Waitangi Treaty Grounds chairperson Pita Tipene warns that government changes will mean the demise of Māori wards. Photo / Michael Cunningham
A prominent Māori leader is warning that new government changes will mean the demise of Māori wards in Northland and across the country.
Ngāti Hine leader Pita Tipene from Northland has slammed the signalled changes, wiping out 2021 legislation vetoing communities’ ability to request a referendum or poll on their council’s introduction of a Māori ward.
“They’re a giant ngaru nui (tsunami) inundating the landscape and destroying everything in their path,” Tipene said.
“We all know that communities that have a poll will turn down having a Māori ward,” he said.
They would melt back into their communities, continuing to act as the leaders they were, but their voice would be lost at the council table, Tipene said.
Northland was the first region in New Zealand to have Māori wards on all its councils.
The region has nine Māori ward councillors across four Māori wards, all introduced for the first time in 2022: Far North District Council’s Ngā Tai o Tokerau Māori ward (Hilda Halkyard-Harawira, Babe Kapa, Penetaui Kleskovic and Tāmati Rākena); Kaipara District Council’s Te Moananui o Kaipara Māori ward (Pera Paniora), Whangārei District Council’s Whangārei District Māori ward (Deborah Harding and Phoenix Ruka) and Northland Regional Council’s Te Raki Māori Constituency (Peter-Lucas Jones and Tui Shortland).
Tipene, who also co-chairs the regional council’s Te Tai Tokerau Māori and Council Working Party, said Māori wards were the culmination of years of mahi from the likes of former Far North deputy mayor and MP Dover Samuels who had built the foundations for today.

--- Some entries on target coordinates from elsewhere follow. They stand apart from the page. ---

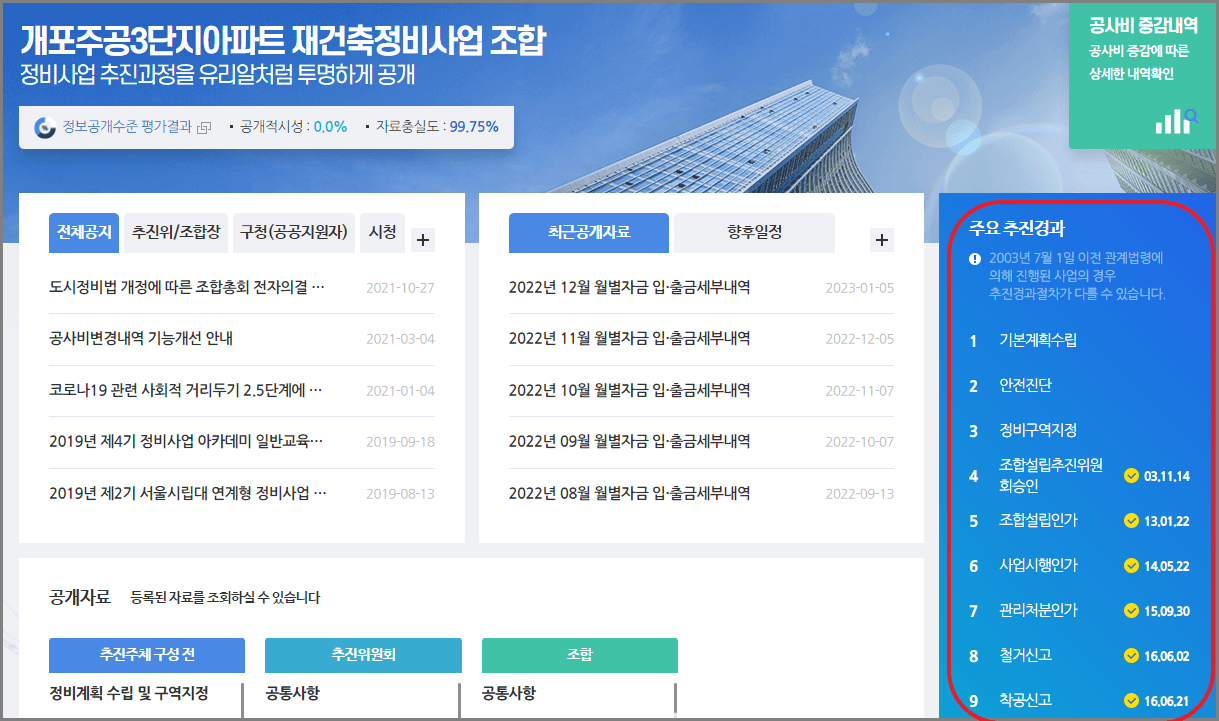Select the green 조합 button

coord(580,655)
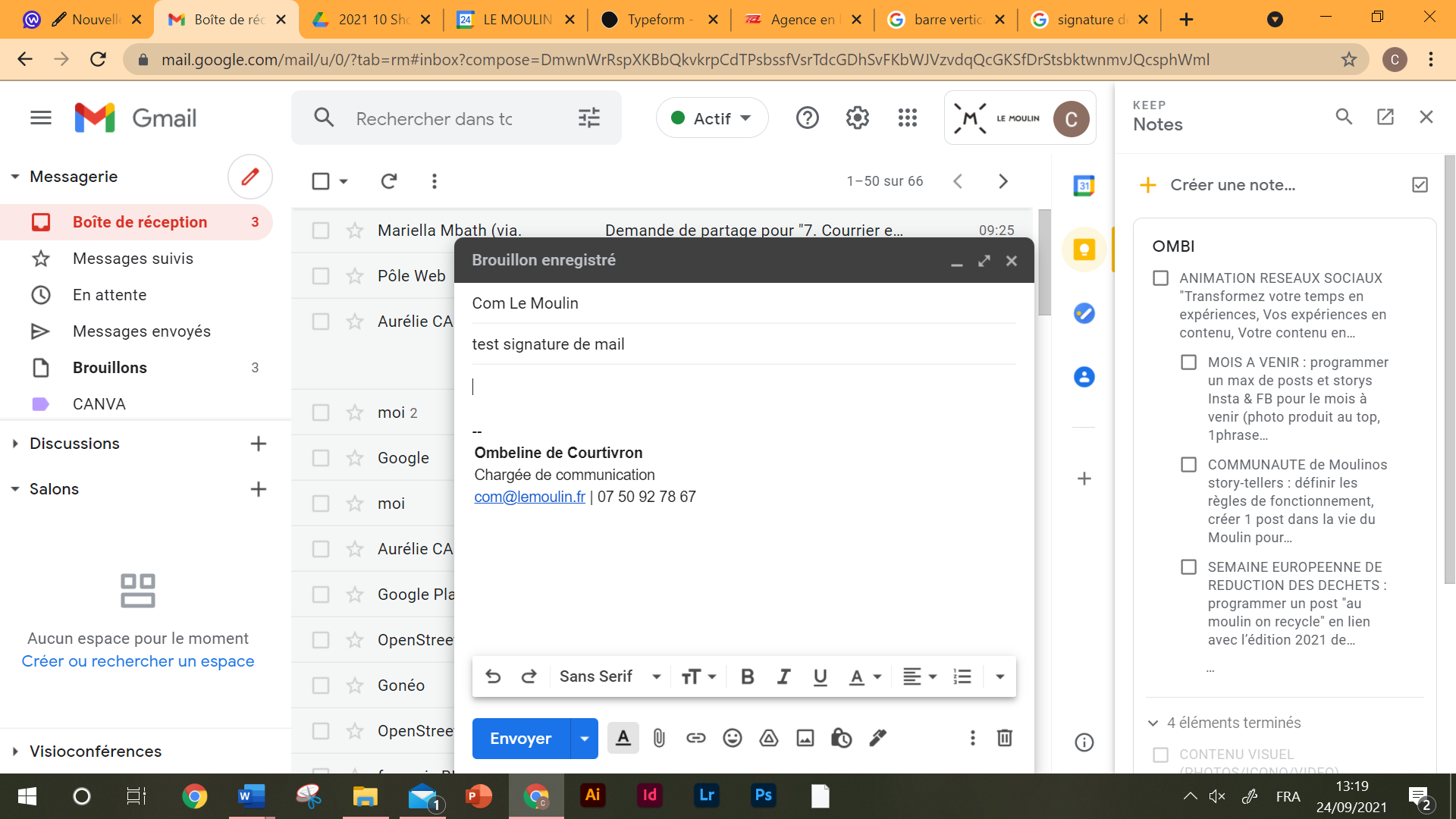
Task: Click the insert signature pen icon
Action: pyautogui.click(x=877, y=738)
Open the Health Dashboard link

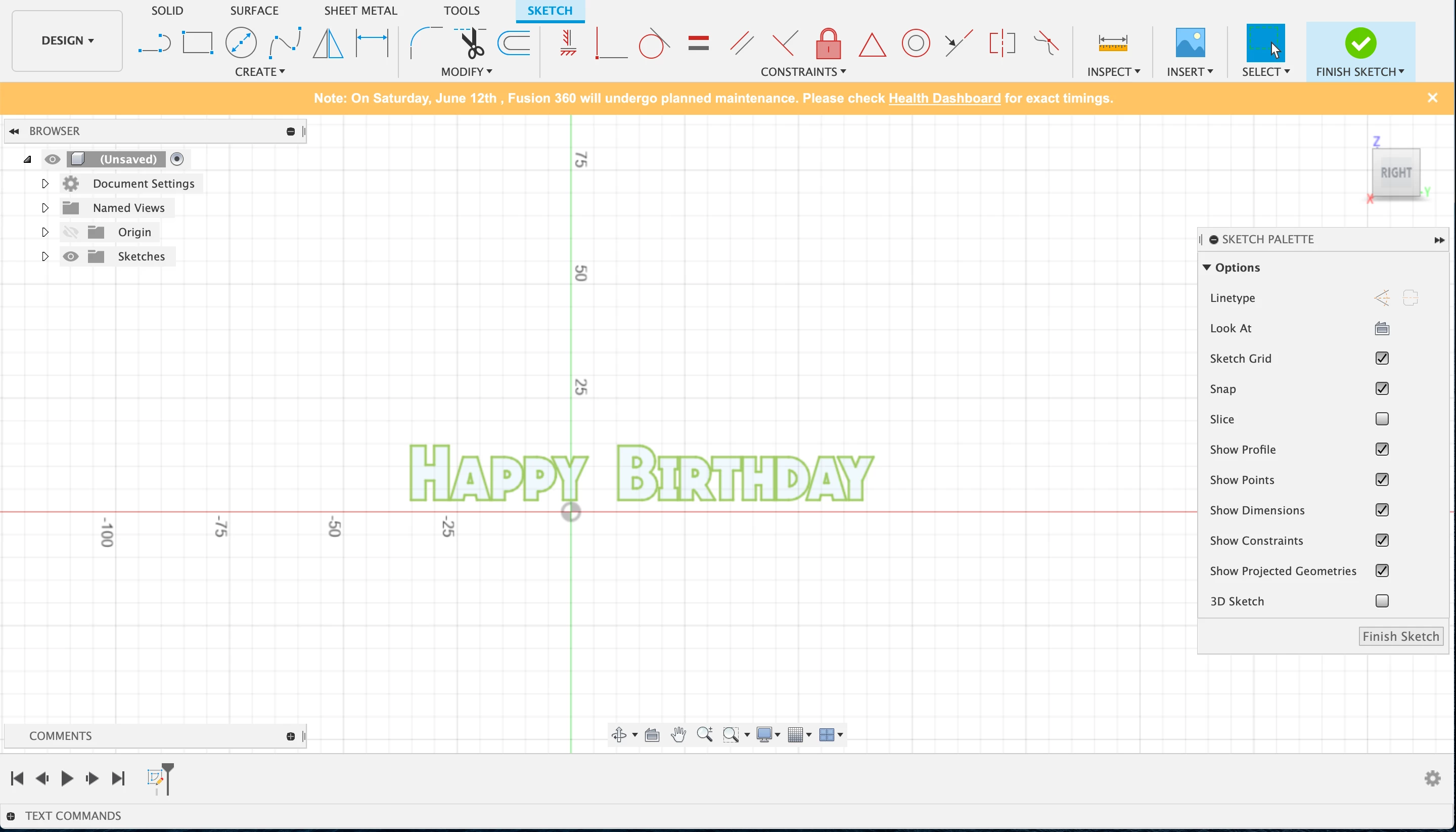944,98
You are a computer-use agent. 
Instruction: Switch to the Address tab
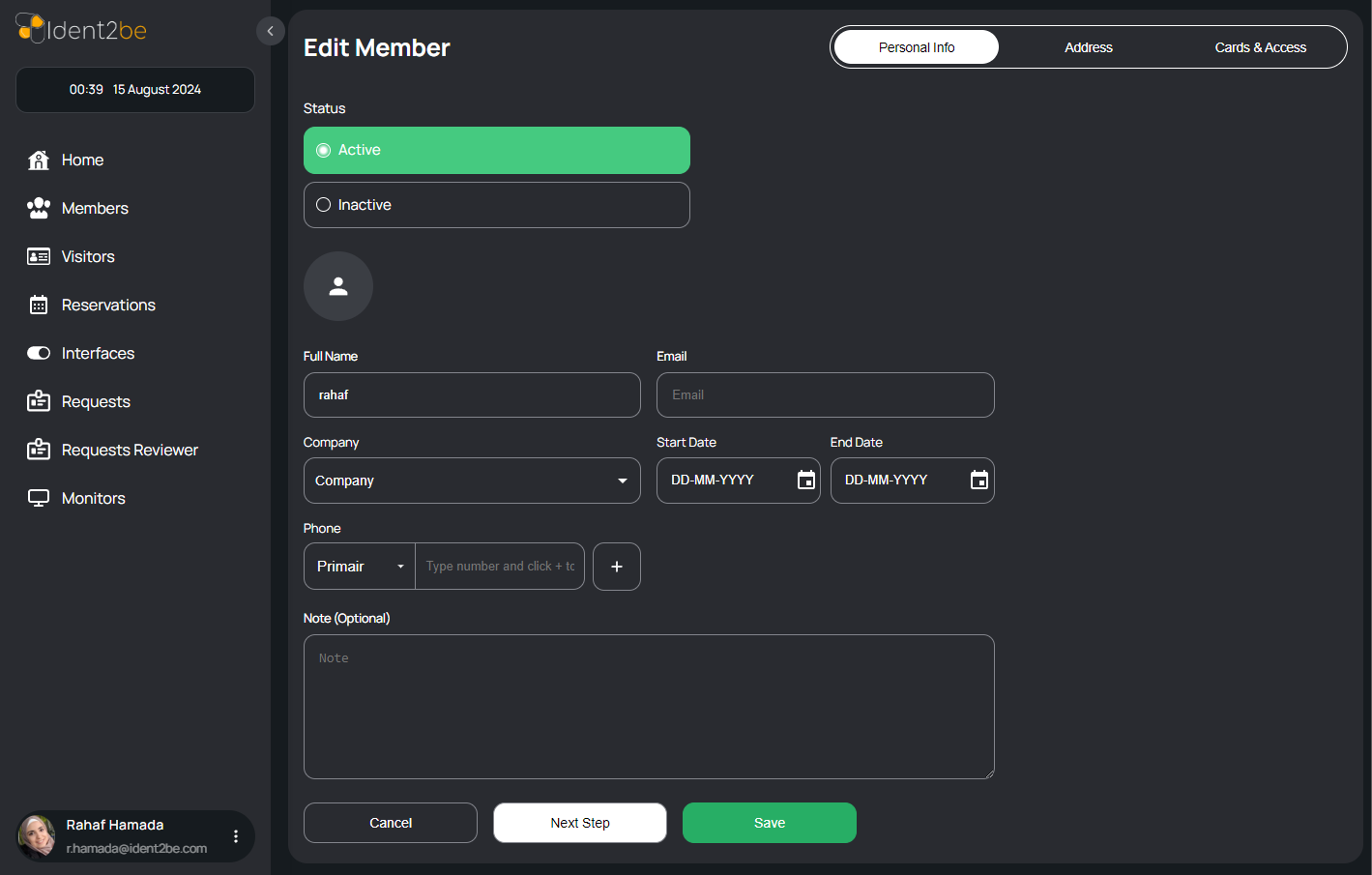(1088, 47)
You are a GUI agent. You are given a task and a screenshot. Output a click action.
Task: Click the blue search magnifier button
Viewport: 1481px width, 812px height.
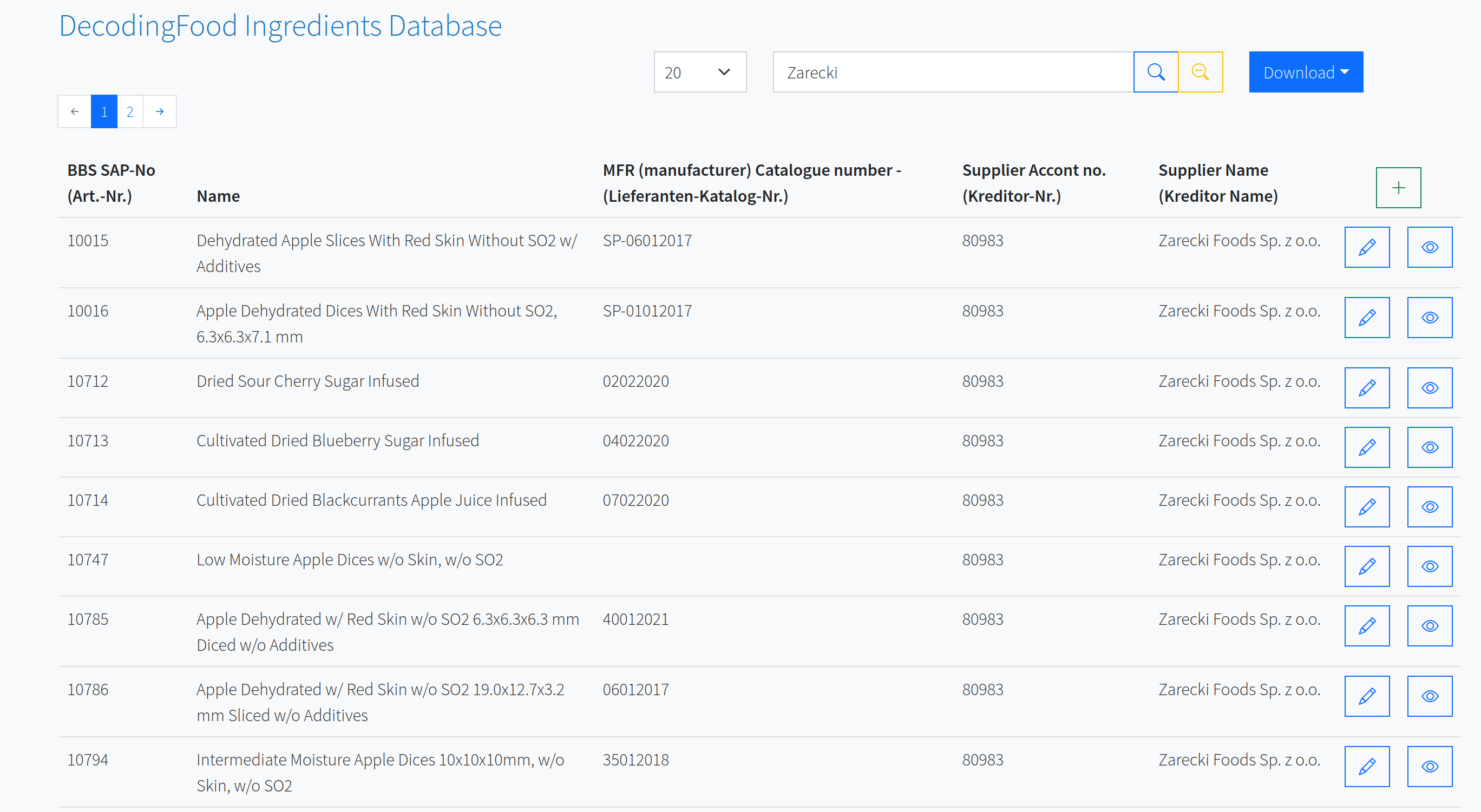1155,72
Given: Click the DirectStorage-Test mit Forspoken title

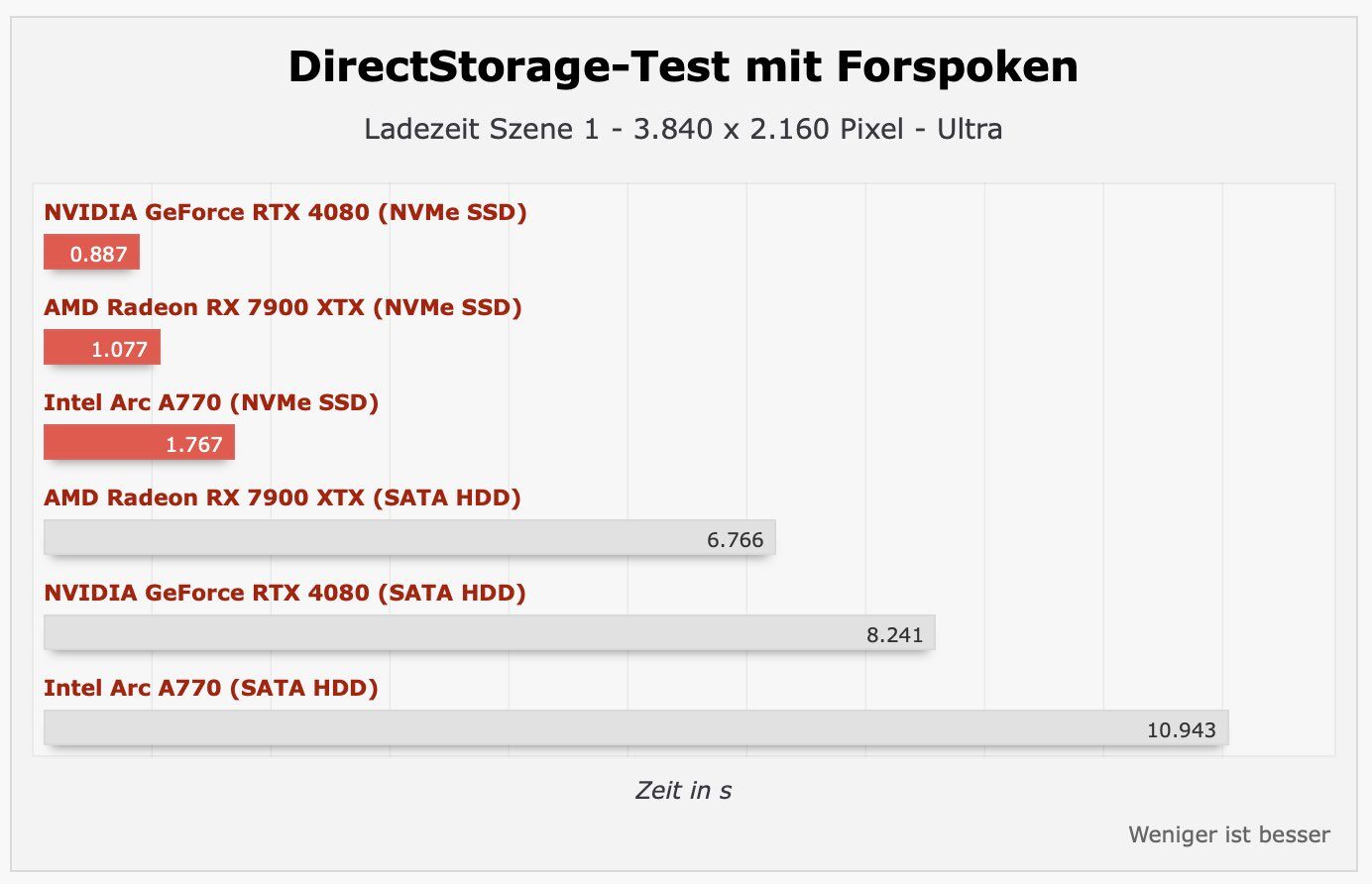Looking at the screenshot, I should (683, 67).
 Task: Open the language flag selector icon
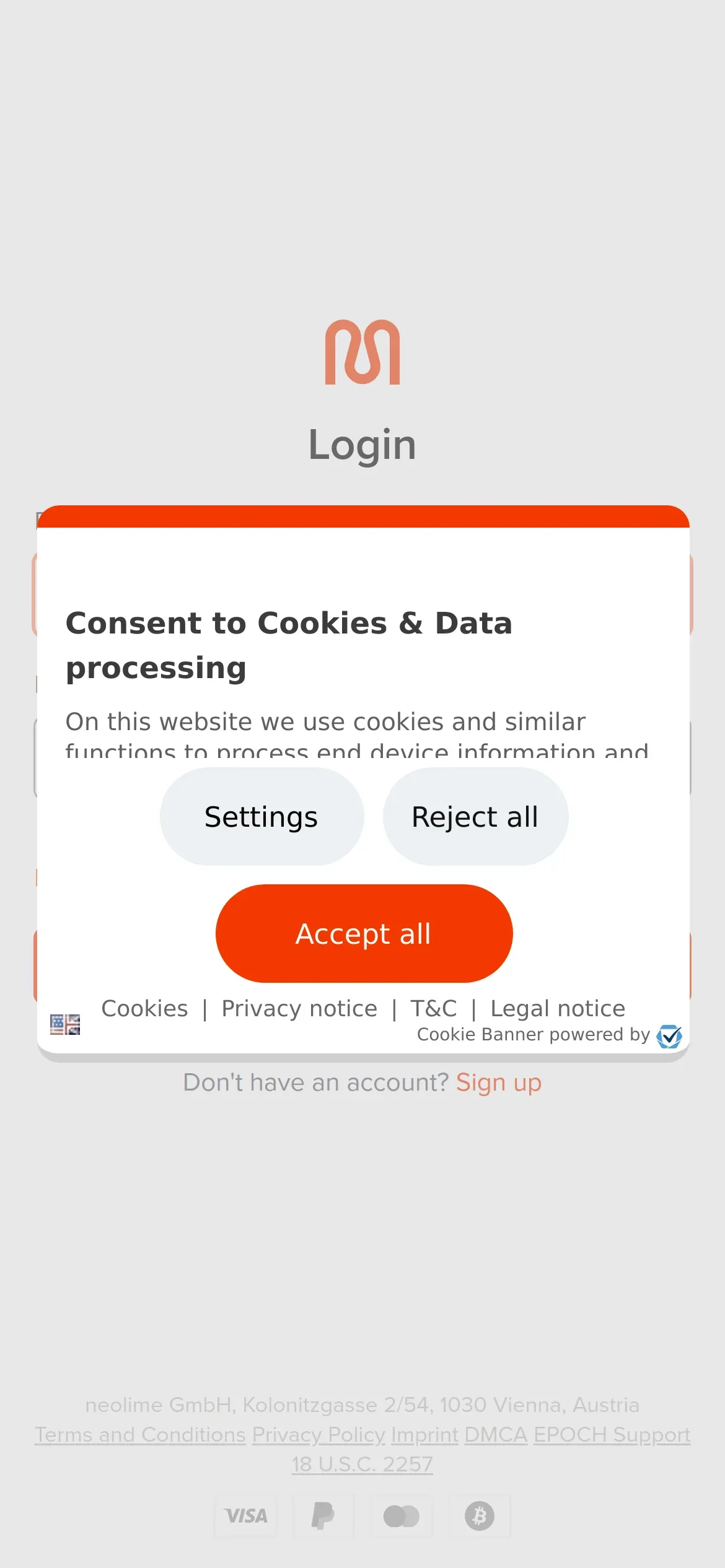65,1024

There had been huge strides made towards the inclusion of Māori in Northland’s local government in recent decades. Māori people who understood things with a Māori world view had become more involved in contributing to council regulations and decision-making, Tipene said.
The regional council had led the way in the North for 15 years with memorandums of understanding with local hapū and the use of the more robust Mana Whakahone ā Rohe statutory arrangements for such links.
Tipene said the signalled Māori ward changes were part of an omnibus of government changes that were overwhelming communities.
He said Māori people needed to double their efforts to make sure council Māori wards were kept, or reintroduced in the future.
The changes rolled back rights enshrined in Te Tiriti o Waitangi, he said. The treaty was an honourable agreement that was now being dishonoured.
Tipene said New Zealand had been on its way to becoming an inclusive society but that had now changed.
Meanwhile, Samuels said he had been very much in favour of Māori wards.
But now, 18 months down the track from their introduction for most, in Northland and New Zealand, he was not convinced they had proven their worth.
“I would have thought that by this stage in the electoral cycle I would be saying ‘Hallelujah, yes Māori wards were the right decision for Māori and for all the community’. But I can’t commit myself to that,” Samuels said.
He would now not vote in favour of a Māori ward for his local Far North District Council if a community referendum was held.
Samuels said the main reason for this was that he would have expected the district’s Māori ward councillors to have a more active role in making sure the council’s 2024/2025 rates rise was not as high as the proposed 16.5 per cent increase.
His referendum vote would change in favour of the ward if the rates increase was reduced.
“Our Far North Māori ward representatives of all people should be aware of the affordability challenges for our people at this time, even to put food on the table.
“We need a rates increase of no more than 5 per cent.“
Twenty-six per cent of Northland’s overall population identifies as Māori, compared with 17.3 per cent nationally.